Records:
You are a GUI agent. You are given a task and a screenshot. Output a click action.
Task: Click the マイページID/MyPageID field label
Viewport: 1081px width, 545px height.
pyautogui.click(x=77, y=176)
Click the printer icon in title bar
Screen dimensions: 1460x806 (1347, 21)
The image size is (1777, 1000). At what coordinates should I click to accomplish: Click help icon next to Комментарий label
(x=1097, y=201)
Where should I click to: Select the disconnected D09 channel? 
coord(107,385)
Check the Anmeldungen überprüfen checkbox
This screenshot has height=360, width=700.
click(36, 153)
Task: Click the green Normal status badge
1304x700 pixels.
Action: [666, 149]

Task prompt: Copy every one of the rows above with no changes.

Output of the exercise:
You are a GUI agent. You are given a task and a screenshot. Output a click action.
Task: Click the マイページID/MyPageID field label
Viewport: 1081px width, 545px height.
pyautogui.click(x=77, y=176)
Click the printer icon in title bar
Screen dimensions: 1460x806 (1347, 21)
The image size is (1777, 1000). At what coordinates should I click to accomplish: Click help icon next to Комментарий label
(x=1097, y=201)
Where should I click to: Select the disconnected D09 channel? 
coord(107,385)
Check the Anmeldungen überprüfen checkbox
This screenshot has height=360, width=700.
click(36, 153)
Task: Click the green Normal status badge
1304x700 pixels.
Action: [666, 149]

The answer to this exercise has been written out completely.